La violencia sexual y de género en Salta durante 2025 dejó cifras estremecedoras este informe anual confirma que los casos no solo aumentaron, sino que se diversificaron en sus formas, evidenciando un sistema que aún no logra contener ni prevenir. La estadística marca un cúmulo de vidas truncadas, historias atravesadas por el miedo y la resistencia.
Un espejo incómodo que refleja una sociedad donde la violencia sexual y de género sigue siendo cotidiana, son las marchas del 8 de marzo y del 25 de noviembre fueron más multitudinarias que nunca. Pancartas con nombres de víctimas se mezclaron con consignas que exigían justicia y políticas reales. La Plaza 9 de Julio se transformó en un espacio de memoria y denuncia, donde las estadísticas se volvieron carne y voz.

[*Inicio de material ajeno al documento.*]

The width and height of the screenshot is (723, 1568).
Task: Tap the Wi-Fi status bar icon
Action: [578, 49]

El 2025 deja claro que la violencia de género en Salta no es un problema aislado, sino un fenómeno estructural que exige respuestas urgentes de las autoridades. El desafío es pasar de la asistencia a la prevención, de la denuncia a la justicia, de la estadística a la transformación social.
El grito de las estadísticas
En Salta hubo en el 2025 más de 4.200 denuncias por violencia de género fueron registradas en la provincia, con un incremento del 15% respecto a 2024.

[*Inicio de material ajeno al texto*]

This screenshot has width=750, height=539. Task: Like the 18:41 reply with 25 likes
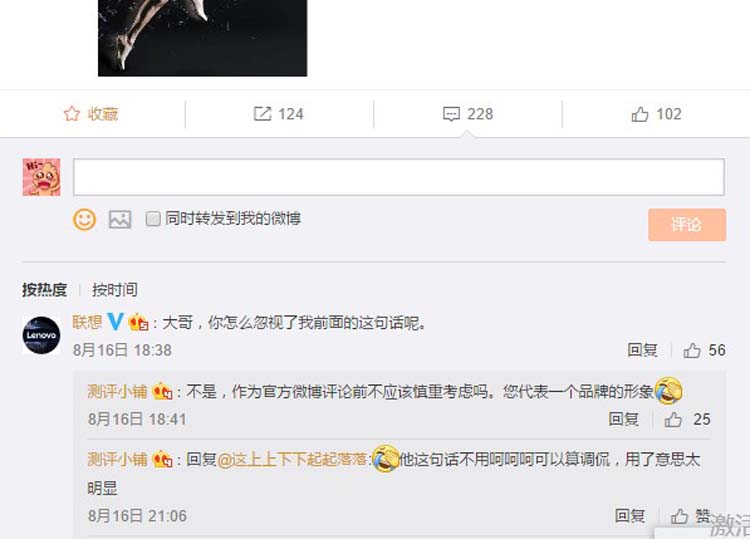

El 62% de las víctimas fueron mujeres de entre 15 y 34 años, lo que confirma la vulnerabilidad de las juventudes.
Los casos de violencia sexual representaron cerca del 18% del total, con un aumento sostenido en ámbitos escolares y laborales.
El interior de la provincia concentró el 40% de las denuncias, lo que revela que la violencia no es un fenómeno exclusivo de la capital.
El sistema judicial resolvió menos del 25% de las causas iniciadas, lo que refleja una brecha crítica entre denuncia y justicia efectiva.
El OVcM expone un patrón estructural de violencia que se mantiene pese a las campañas de sensibilización. Tres aspectos resultan claves: La persistencia de la impunidad: la baja tasa de sentencias firmes perpetúa la sensación de que denunciar no garantiza protección ni reparación.
Aunque existen programas de asistencia la precariedad institucional es llamativa. La mayoría de las víctimas accede por demanda espontánea, lo que muestra la falta de un sistema proactivo.
El aumento de casos en ámbitos educativos y laborales indica que la violencia se reproduce en espacios que deberían ser seguros exponen una alarmante naturalización social. En comparación con 2020, los casos de violencia sexual se duplicaron en cinco años.
De las estadística se desprende que el perfil de los agresores se mantiene estable: en más del 80% de los casos son parejas o exparejas, lo que evidencia la violencia íntima como núcleo del problema.
Las zonas rurales de la provincia muestran un crecimiento sostenido de denuncias, asociado a la falta de acceso a dispositivos de prevención y asistencia.